Societal development and innovation go hand in hand. As we innovate our society evolves, and new systems and processes are born. But what do these new processes mean for us and how do they make our lives easier? Well, things become easier as a system opens up and becomes more accessible. Looking at the world of finance and payments, open banking is the major driver at the moment. The basic understanding of open banking is that open-source technology allows for greater transparency which in turn improves industry competition for financial services.
Improved competition results in more efficient transactional methods such as Third-Party Payment Providers (TPPP), which assist in making financial actions easier, more secure, and accessible.
Open Banking can be utilized in various ways:
If the premise of open banking is to make accessing information easier across websites and apps, concerns about its security are also understandable.
That’s why safety and security of open banking systems is a top priority for many financial industries.
The issue with financial safety and security is the number of vulnerable points along the system. Heathesh Bhandari, Ozow’s Head of Infrastructure in technology, mentions that “open banking protocols increase the attack surface area of systems and fans out all the issues that banks usually have to all the other third-party providers that integrate with them.” Essentially, all the issues your bank faces from a vulnerability perspective now gets shared with the parties that decide to work with them. While this might be the case, the most common point of attack us, the users.
According to Verizon’s 2022 Data Breach Investigations Report, 83% of successful breaches have a human element to them. This includes intentional misuse of information and negligence.
You might be wondering then, if open banking allows for easier access to information, wouldn’t that result in more issues of fraud? Well, yes and no. Open banking services enter a contract with both the merchant and you, the customer. This happens when you sign on to use the service.

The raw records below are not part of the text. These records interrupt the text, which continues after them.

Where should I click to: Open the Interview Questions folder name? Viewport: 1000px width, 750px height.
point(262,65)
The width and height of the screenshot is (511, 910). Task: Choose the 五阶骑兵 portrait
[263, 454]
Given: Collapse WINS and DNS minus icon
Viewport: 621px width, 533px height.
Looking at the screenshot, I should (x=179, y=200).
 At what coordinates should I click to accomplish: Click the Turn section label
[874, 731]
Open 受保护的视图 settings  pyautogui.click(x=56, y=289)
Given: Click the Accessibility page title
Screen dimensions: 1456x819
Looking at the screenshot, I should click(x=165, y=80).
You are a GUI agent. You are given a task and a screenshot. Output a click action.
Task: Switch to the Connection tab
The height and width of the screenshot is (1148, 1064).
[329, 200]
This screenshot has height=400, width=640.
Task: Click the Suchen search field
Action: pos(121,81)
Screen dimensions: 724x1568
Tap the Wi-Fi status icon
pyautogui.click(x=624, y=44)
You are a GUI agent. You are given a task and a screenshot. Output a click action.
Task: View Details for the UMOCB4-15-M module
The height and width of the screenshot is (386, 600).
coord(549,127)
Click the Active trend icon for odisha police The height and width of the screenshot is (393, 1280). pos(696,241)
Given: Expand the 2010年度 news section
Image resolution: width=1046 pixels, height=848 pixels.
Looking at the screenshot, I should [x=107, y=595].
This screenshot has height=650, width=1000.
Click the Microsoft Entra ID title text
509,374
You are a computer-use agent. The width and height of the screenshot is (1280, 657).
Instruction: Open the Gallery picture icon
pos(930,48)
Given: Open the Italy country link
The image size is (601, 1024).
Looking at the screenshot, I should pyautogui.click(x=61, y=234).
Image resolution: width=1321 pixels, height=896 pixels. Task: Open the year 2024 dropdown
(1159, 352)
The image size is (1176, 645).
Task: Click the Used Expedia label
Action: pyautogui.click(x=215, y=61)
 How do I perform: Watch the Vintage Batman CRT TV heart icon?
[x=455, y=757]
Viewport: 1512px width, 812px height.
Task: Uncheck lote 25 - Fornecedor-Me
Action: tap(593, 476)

This means that the service provider has an obligation to both you the customer and the merchant it integrates with. Done properly, this prevents any bad-faith arrangements between the three entities (you, the merchant, and the open banking provider). It prevents parties from taking advantage of sensitive information.
Tanya Tobin-Primo, Ozow’s Head of Compliance and Operational Risk, touches on compliance mentioning that “as a TPPP, we have to ensure our compliance that identifies and mitigates security risks.”
From a technological point of view, open banking service providers utilise APIs which automatically input your payment details for you, preventing user-fraud or brute attacks. Physical cards on the other hand have no strong Customer Authentication Features (SCA). According to University of Pretoria research on cyber security awareness, most consumer-targeted financial fraud happens when fraudsters use the actual information on a stolen card to make transactions.
But the benefits don’t stop there. Open banking TPPP’s still work in conjunction with your financial facility by prompting your banking app to verify you as the user before any transaction can be completed. This means that in the event of any fraudulent attempts, you’ll be notified instantly. In essence, you as the customer have a better handle on the movement of your money.
No matter the system or protocol in place, fraud is always a factor when it comes to the payments industry. “It’s important to have established fraud detection tools,” agrees Tobin-Promo. While there are many more vulnerable points along the open network, it also allows for increased monitoring of those systems outside of a banking institution.
Despite our already secure and compliant systems, Ozow still places great emphasis on customer security and the protection of their information. On top of our smart indicators and other security protocols, our risk and compliance team along with our fraud investigators operate closely with fraud departments across South African banks.
“We’ve established a relationship whereby as soon as a bank picks up any fraudulent activity on their side, we’ll also be notified. This gives us a chance to also investigate further,” says Tobin-Primo. This ensures an open line of communication for all parties involved, allowing for quicker response times in the event of any fraudulent transactions.
Our approach to umbrella security provides a firm, secure system that both customers and merchants can benefit from. Customers have the peace of mind knowing their data is securely encrypted and merchants have the benefit of touting the fact they utilise a secure transactional system to protect their customers.